Imagine warm, moist pumpkin bread slice with drizzle of maple syrup as breakfast in cold winter mornings…you must be drooling! And one more good thing is, you can make this bread ahead and just warm it in busy mornings!
- Can use store bought unsweetened pumpkin puree or can make at home.
- To make pumpkin puree at home, slice a medium size pumpkin to half, keep cut side facing down on a baking tray and bake at 400 F for 30-40 mins.
- Scoop out baked pumpkin and blend it to smooth paste. Your homemade pumpkin puree to ready to use.
- You need 1 1/2 cup pumpkin puree for this recipe, can store remaining puree in an air-tight container in refrigerator for 3-4 days.
- Use Flaxseed meal or Chia seeds in place of egg for this recipe.
- Some prefer mixing their chia or flaxseeds in water before adding to batter, that works too.

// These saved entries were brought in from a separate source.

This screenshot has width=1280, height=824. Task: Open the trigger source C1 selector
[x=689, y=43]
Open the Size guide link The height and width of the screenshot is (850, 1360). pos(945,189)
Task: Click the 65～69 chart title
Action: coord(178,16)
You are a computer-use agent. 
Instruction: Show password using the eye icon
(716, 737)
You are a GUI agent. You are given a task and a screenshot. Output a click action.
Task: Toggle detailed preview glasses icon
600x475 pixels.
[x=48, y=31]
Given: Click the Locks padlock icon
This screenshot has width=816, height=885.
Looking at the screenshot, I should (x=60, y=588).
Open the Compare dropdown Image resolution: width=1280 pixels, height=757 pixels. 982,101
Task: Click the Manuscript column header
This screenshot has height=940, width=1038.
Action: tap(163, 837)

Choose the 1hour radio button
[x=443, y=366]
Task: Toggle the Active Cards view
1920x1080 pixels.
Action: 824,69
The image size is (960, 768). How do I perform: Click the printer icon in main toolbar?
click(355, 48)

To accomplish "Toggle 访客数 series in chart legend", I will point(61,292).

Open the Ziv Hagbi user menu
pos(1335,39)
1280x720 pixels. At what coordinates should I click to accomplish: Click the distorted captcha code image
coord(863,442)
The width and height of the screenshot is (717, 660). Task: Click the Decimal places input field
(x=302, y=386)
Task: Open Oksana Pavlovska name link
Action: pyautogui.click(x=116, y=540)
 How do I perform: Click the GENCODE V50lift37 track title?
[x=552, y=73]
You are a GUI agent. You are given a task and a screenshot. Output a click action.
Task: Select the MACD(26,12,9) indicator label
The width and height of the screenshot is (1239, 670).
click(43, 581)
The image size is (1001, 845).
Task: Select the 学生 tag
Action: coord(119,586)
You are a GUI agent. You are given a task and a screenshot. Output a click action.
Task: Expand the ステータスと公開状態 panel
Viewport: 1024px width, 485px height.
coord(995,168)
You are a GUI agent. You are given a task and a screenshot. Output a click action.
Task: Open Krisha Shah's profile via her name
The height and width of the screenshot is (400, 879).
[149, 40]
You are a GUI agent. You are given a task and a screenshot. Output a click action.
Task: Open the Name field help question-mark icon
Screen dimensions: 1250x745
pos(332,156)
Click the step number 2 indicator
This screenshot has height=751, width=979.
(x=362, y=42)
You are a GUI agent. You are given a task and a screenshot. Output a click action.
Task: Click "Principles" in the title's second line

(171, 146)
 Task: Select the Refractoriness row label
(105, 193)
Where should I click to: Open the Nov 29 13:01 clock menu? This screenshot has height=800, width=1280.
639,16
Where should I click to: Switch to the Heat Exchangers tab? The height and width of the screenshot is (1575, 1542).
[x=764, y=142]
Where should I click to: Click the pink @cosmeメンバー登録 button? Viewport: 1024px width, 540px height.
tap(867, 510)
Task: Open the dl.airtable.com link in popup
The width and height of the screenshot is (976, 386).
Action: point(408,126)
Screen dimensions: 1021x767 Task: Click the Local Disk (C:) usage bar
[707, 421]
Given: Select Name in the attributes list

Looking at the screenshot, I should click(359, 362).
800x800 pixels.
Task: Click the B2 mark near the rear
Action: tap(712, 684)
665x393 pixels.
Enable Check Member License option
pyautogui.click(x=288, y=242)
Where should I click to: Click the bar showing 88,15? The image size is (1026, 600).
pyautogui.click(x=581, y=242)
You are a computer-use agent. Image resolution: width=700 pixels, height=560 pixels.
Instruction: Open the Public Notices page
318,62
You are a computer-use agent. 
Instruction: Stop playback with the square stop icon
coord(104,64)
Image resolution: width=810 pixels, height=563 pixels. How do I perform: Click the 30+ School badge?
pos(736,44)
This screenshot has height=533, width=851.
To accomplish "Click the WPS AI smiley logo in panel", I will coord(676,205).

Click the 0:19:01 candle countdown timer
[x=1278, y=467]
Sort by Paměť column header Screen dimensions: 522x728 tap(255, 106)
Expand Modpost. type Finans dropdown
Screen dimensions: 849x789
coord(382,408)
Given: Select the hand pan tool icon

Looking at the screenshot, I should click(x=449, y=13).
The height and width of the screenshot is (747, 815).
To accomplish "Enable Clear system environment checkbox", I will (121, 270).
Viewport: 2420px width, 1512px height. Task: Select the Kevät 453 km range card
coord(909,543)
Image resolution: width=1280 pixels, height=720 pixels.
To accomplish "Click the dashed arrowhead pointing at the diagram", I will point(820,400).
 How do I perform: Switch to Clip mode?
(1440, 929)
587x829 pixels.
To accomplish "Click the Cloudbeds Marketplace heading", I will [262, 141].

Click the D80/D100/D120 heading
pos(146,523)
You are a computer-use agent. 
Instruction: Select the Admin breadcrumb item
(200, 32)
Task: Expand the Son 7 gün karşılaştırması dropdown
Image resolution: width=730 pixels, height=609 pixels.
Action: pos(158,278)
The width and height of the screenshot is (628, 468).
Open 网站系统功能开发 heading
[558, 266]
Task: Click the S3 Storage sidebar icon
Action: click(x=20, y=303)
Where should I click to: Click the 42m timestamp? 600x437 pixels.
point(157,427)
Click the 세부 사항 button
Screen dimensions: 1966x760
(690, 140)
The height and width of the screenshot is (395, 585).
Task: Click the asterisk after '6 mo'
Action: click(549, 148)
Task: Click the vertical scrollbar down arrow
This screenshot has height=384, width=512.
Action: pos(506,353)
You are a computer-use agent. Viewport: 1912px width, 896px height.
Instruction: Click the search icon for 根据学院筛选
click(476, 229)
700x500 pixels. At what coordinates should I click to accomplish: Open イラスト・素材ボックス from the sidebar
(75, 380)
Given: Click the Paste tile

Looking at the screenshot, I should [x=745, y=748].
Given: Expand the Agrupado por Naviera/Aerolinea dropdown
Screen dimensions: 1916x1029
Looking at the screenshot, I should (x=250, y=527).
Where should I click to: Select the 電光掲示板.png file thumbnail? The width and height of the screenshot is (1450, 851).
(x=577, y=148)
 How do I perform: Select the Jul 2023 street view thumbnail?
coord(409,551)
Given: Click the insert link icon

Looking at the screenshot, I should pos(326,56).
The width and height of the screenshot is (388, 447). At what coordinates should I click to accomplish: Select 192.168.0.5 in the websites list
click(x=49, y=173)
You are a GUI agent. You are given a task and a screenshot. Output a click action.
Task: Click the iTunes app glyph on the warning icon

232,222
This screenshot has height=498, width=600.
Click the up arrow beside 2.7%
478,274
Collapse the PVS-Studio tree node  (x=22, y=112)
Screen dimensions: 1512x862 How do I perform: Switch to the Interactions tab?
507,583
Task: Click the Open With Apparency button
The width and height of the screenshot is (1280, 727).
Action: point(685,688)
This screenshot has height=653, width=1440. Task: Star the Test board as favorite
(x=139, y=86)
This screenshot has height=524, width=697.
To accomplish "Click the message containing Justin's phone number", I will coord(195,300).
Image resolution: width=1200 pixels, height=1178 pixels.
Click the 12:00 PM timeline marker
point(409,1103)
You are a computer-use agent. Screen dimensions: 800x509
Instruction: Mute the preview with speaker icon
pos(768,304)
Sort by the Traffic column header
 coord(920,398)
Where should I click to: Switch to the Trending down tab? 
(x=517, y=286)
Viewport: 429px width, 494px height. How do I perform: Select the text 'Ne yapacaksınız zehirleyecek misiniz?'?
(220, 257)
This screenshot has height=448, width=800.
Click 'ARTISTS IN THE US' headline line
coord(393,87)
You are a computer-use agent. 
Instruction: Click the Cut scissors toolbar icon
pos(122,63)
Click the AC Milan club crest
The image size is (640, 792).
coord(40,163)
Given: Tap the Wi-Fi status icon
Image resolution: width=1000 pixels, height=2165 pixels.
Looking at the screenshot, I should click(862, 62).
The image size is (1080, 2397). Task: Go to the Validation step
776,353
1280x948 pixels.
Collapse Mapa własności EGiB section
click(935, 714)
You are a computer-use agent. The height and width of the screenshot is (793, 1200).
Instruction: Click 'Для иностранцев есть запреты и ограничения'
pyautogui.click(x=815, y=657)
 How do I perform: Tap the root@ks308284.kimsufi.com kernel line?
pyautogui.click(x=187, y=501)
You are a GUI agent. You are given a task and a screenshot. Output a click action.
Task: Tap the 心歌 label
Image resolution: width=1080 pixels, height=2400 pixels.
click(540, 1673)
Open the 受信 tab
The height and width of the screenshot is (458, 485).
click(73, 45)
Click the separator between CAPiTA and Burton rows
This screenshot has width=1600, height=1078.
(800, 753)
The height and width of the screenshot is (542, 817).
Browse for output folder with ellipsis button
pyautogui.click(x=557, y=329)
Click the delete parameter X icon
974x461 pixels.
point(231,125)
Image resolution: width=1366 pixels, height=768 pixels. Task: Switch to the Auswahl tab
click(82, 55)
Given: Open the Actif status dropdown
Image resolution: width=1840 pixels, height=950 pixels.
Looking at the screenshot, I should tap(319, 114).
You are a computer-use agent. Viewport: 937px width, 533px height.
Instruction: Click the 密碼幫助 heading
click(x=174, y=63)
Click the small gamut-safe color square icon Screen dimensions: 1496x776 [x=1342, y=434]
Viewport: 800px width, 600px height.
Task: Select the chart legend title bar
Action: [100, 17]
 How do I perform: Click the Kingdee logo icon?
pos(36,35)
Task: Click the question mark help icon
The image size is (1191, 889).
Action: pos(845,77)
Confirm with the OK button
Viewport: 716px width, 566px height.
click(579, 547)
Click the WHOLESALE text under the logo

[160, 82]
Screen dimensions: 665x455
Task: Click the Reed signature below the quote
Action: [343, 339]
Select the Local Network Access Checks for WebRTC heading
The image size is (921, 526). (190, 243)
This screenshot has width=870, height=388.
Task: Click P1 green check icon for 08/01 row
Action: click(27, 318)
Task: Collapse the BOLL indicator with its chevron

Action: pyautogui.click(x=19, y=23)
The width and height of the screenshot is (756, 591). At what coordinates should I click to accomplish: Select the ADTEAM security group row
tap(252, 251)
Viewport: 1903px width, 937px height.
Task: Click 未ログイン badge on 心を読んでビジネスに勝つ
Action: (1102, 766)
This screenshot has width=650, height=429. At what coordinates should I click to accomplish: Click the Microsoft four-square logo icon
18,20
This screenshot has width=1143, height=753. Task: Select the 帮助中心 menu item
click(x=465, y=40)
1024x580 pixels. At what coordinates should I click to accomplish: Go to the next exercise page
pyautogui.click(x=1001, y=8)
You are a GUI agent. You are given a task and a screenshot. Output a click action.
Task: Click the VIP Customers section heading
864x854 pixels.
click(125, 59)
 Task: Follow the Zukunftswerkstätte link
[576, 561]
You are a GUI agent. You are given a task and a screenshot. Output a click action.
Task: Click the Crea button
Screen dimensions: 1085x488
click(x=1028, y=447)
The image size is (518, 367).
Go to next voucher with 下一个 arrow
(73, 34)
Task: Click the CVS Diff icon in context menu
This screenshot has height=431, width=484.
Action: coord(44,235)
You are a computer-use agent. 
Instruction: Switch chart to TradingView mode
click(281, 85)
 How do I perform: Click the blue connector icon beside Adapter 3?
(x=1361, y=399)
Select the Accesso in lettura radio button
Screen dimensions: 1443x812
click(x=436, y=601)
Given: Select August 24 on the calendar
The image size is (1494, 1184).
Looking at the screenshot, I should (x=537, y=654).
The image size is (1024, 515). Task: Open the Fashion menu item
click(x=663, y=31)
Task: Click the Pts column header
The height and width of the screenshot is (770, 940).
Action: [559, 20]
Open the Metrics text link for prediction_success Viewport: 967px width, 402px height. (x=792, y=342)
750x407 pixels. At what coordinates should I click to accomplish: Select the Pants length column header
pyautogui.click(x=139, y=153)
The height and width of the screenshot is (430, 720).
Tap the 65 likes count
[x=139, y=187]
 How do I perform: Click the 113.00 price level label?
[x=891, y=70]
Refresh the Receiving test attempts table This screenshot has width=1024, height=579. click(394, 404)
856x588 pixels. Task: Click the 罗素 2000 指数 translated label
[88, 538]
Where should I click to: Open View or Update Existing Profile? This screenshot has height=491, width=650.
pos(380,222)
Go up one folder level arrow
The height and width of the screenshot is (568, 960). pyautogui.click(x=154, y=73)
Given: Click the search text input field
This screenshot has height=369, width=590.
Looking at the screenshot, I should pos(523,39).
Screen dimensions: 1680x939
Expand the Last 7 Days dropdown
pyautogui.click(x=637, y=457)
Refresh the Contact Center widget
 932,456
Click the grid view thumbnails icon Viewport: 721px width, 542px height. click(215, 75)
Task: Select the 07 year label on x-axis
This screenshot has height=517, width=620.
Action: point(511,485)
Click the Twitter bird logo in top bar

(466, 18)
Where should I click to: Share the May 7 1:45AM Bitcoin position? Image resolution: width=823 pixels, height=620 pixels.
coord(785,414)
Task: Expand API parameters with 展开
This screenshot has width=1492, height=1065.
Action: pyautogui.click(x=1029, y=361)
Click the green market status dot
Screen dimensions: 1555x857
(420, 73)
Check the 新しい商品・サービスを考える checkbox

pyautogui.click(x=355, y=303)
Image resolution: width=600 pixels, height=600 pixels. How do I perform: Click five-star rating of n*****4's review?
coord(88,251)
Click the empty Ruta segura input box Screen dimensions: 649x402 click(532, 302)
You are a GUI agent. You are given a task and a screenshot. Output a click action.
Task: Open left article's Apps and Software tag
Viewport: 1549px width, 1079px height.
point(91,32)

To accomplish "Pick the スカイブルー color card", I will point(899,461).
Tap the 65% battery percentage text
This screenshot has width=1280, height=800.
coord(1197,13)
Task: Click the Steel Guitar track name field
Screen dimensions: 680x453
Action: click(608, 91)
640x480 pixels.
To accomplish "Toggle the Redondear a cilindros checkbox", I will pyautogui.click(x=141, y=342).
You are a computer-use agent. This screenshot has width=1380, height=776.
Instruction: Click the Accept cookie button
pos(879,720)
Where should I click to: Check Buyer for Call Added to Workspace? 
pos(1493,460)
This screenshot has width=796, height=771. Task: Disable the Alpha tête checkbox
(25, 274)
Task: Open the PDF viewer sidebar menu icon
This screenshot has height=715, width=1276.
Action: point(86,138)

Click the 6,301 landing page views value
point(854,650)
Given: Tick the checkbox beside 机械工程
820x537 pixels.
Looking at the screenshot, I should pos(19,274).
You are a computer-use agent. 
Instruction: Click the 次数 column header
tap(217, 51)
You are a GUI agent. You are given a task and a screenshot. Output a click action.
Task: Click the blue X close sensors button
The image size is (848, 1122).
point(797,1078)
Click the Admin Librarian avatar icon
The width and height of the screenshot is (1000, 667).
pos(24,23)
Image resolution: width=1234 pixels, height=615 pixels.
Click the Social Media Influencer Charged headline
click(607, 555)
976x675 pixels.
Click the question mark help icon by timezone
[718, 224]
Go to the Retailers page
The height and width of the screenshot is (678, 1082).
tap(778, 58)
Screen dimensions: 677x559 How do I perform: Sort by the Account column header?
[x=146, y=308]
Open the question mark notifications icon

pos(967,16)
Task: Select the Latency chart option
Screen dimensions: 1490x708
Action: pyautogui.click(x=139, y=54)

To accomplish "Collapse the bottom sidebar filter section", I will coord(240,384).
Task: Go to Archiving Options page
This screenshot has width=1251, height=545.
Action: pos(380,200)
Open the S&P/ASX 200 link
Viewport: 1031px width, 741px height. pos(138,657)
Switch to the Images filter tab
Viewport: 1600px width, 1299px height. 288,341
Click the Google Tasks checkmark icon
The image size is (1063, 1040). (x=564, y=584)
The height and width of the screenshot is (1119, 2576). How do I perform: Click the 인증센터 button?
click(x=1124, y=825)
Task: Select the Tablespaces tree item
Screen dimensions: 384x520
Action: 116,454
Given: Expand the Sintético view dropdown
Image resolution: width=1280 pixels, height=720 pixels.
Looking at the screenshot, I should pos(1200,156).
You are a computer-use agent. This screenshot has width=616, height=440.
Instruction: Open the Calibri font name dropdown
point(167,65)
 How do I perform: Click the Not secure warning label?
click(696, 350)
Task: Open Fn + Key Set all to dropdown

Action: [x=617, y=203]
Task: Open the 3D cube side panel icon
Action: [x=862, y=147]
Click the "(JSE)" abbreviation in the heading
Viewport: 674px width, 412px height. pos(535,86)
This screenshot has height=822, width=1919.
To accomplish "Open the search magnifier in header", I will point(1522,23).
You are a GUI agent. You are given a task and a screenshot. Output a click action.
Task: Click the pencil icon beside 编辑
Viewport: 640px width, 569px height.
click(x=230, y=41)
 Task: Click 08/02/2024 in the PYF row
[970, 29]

- I like to add chia or flaxseed to dry mixture over to wet ingredients of batter. Both methods work!
Vegan Pumpkin Bread
- 2 cups Plain Flour
- 1 tbsp Pumpkin Pie Spice
- 1 tsp Baking Soda
- 1/2 tsp Baking Powder
- 2 tbsp Chia Seeds
- 1/4 tsp Salt
- 1 1/2 cup Pumpkin Puree
- 1/2 cup Cooking Oil
- 1 1/2 cup Sugar
- 1/4 cup Almond Milk
- In a mixing bowl, add flour, pumpkin pie spice, salt, baking soda, baking powder, salt, chia seeds and mix well.
- In a separate bowl, add pumpkin puree, sugar, milk, oil and mix well. Add wet ingredients to dry and mix to combine.
- Transfer batter to parchment lined loaf pan ( 8 by 4 ) and bake at 320F for 60 mins or till you see a crack on top.
- Remove from oven and let it cool in the loaf pan.
- Slice when warm and serve with drizzle of maple syrup on top!
- Add pumpkin seeds or other nuts of choice on top before bake as garnish.